La rupture austro-serbe

L’ultimatum du 23 juillet attestait la volonté de l’Autriche et de l’Allemagne. Mais ce qui l’atteste plus clairement encore, c’est que l’Autriche contre toute attente obtint satisfaction et que néanmoins elle décida de rompre. De Berlin on la poussait à agir sans délai ; le 25 juillet, son ambassadeur en Allemagne télégraphiait : « On nous conseille de la manière la plus pressante de commencer immédiatement et de mettre le monde en présence d’un fait accompli ». Cependant, sur les conseils pacifiques de la Russie et de la France, la Serbie se résignait à accepter les exigences de l’ultimatum ; elle ne formulait de réserves que sur la collaboration des fonctionnaires autrichiens, proposant de s’en remettre à l’arbitrage soit des grandes puissances, soit du tribunal de la Haye. Une demi-heure après avoir reçu cette réponse conciliante, par un nouveau coup de théâtre, le ministre autrichien quittait Belgrade. Docile aux conseils de l’Allemagne, l’Autriche avait « mis le monde en présence d’un fait accompli » (25 juillet).

Les tentatives de médiation

Du samedi 25 juillet, date de la rupture austro-serbe, au samedi 1er août, date de la déclaration de guerre de l’Allemagne à la Russie, la semaine qui s’écoula fut dramatique, lourde d’événements et comme chargée de toute l’angoisse du monde civilisé.

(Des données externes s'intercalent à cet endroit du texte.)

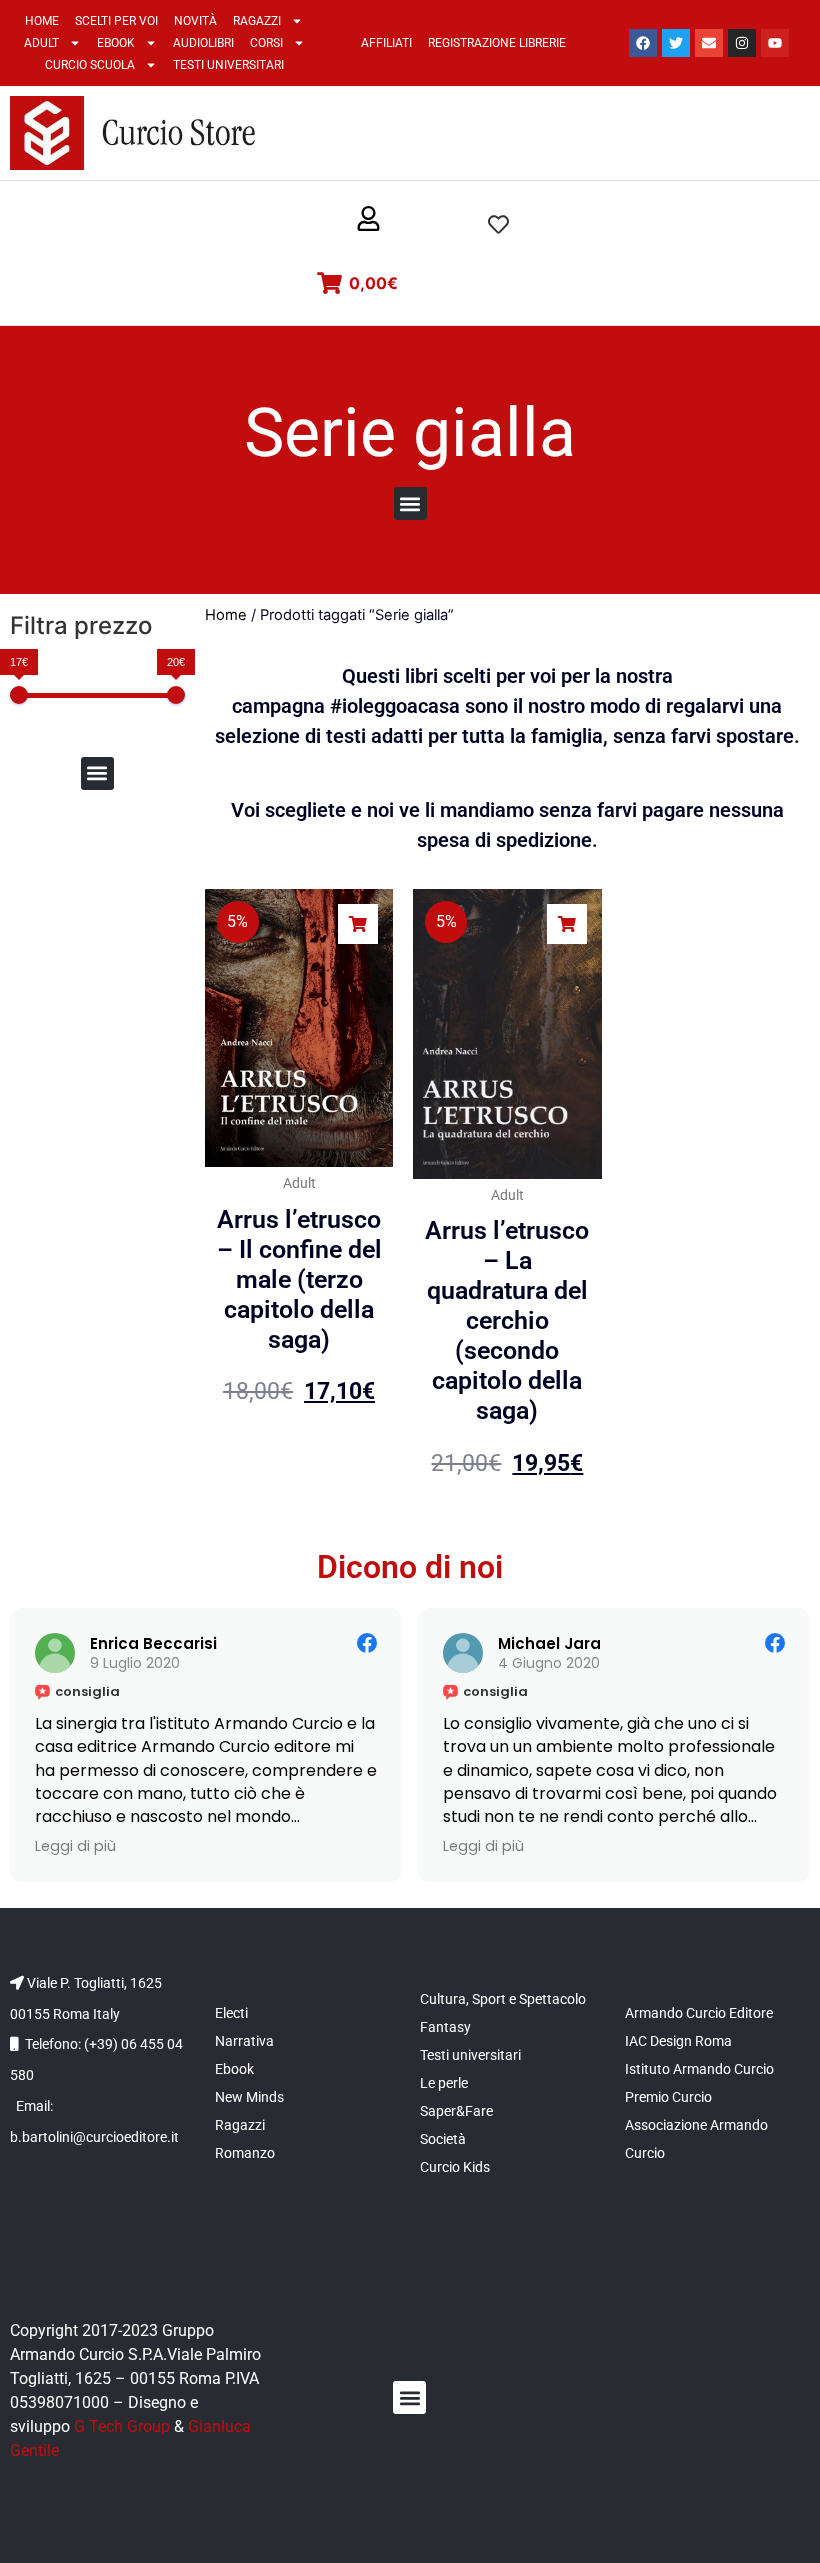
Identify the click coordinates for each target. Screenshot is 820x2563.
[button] (368, 220)
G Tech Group (122, 2426)
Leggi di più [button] (75, 1846)
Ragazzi (257, 21)
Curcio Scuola (90, 65)
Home (42, 21)
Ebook (116, 43)
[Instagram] (742, 43)
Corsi (266, 43)
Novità (195, 21)
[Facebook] (643, 43)
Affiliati (386, 43)
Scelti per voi (116, 21)
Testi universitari (228, 65)
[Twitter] (676, 43)
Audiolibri (203, 43)
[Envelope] (709, 43)
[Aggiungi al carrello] (358, 924)
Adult (41, 43)
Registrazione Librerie (497, 43)
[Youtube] (775, 43)
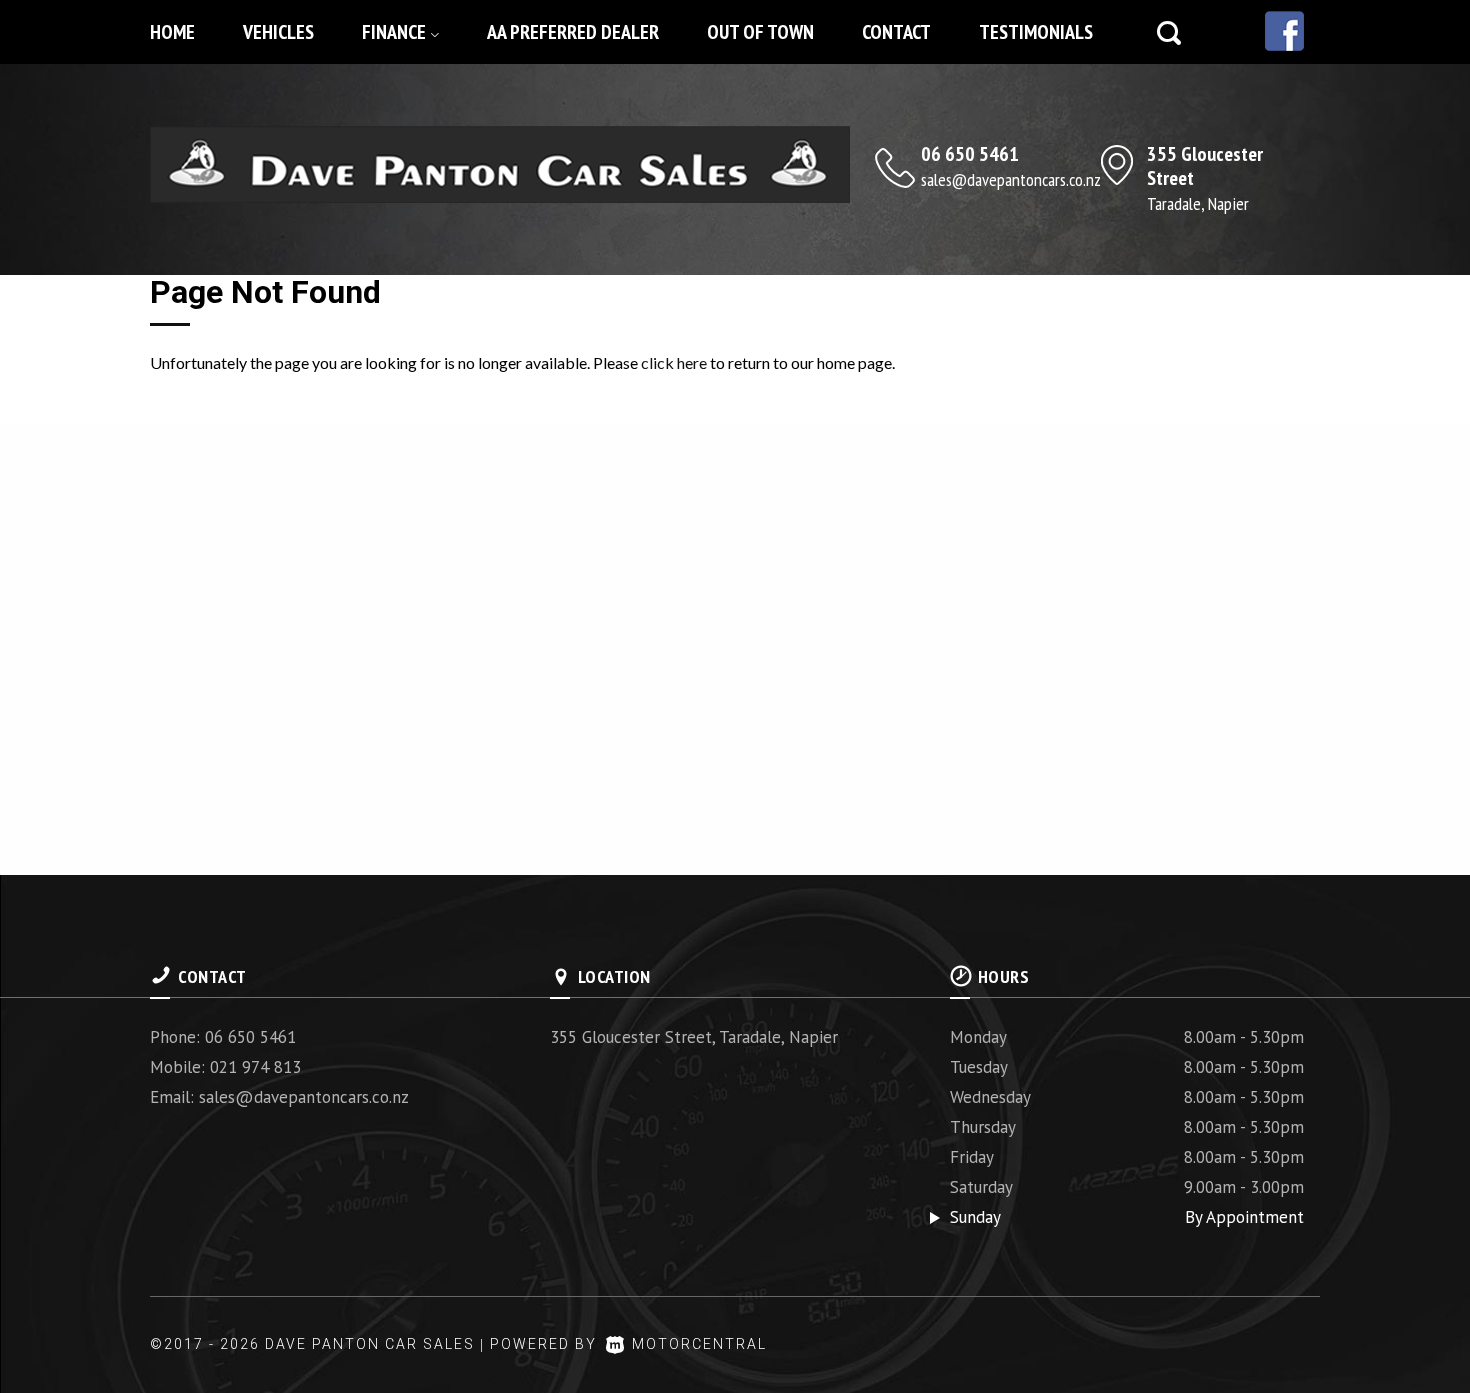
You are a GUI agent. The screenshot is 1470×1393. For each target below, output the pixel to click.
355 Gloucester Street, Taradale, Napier (694, 1037)
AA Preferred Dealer (573, 32)
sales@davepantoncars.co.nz (1011, 179)
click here (674, 362)
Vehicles (278, 32)
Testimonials (1036, 32)
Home (172, 32)
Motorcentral (699, 1344)
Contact (896, 32)
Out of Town (760, 32)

L’impression très nette qui, pour tout spectateur impartial, se dégage de l’enchevêtrement des faits et des négociations, est la suivante : d’un côté quatre puissances sincèrement pacifiques, Angleterre, France, Russie et Italie, multiplient les propositions, les démarches et les concessions en vue de sauvegarder la paix menacée ; de l’autre l’Allemagne et l’Autriche, par leur intransigeance, leurs faux-fuyants, leur inertie calculée, s’appliquent à faire échouer toutes les tentatives de conciliation : elles n’ont d’autre préoccupation que de rejeter sur la Russie la responsabilité finale et de s’assurer ainsi la neutralité anglaise.

Comme elle s’y était engagée précédemment, l’Allemagne avait signifié dès le 24 juillet sur un ton menaçant que le conflit devait rester localisé entre l’Autriche et la Serbie, « toute intervention d’une autre puissance, avait déclaré l’ambassadeur d’Allemagne en France, M. de Schoen, devant, par le jeu naturel des alliances, provoquer des conséquences incalculables ». Mais le 25 juillet, le gouvernement russe affirmait de son côté que le conflit austro-serbe ne pouvait pas « laisser la Russie indifférente » et que ce conflit était une affaire européenne. L’opposition des deux thèses était absolue, et la thèse allemande ne laissait à la Russie d’autre alternative que la soumission la plus humiliante ou la guerre.

Cependant l’Angleterre, d’accord avec la France, s’efforçait de trouver une solution pacifique. Le 26 juillet, le ministre anglais Affaires Étrangères, sir Edward Grey, proposa une médiation à quatre : l’Autriche, la Serbie et la Russie seraient invitées à s’abstenir de toutes opérations militaires, pendant que quatre puissances qui n’avaient pas d’intérêt direct en Serbie, Allemagne, Italie, France et Angleterre, s’entendraient pour « résoudre les difficultés ». La moindre pression de l’Allemagne eût amené l’Autriche à accepter la proposition Grey ou toute proposition analogue. Or le 27 juillet, l’ambassadeur d’Autriche en Allemagne télégraphiait à Vienne : « Le gouvernement allemand assure de la façon la plus formelle qu’il ne s’associe aucunement à ces propositions (de médiation), qu’il est absolument contraire à leur prise en considération et ne les transmettra que pour tenir compte de la demande anglaise ». Ainsi soutenue par l’Allemagne, l’Autriche ne craignit pas de s’engager plus à fond : le 28 juillet, elle déclarait la guerre à la Serbie, et le lendemain, bombardait Belgrade.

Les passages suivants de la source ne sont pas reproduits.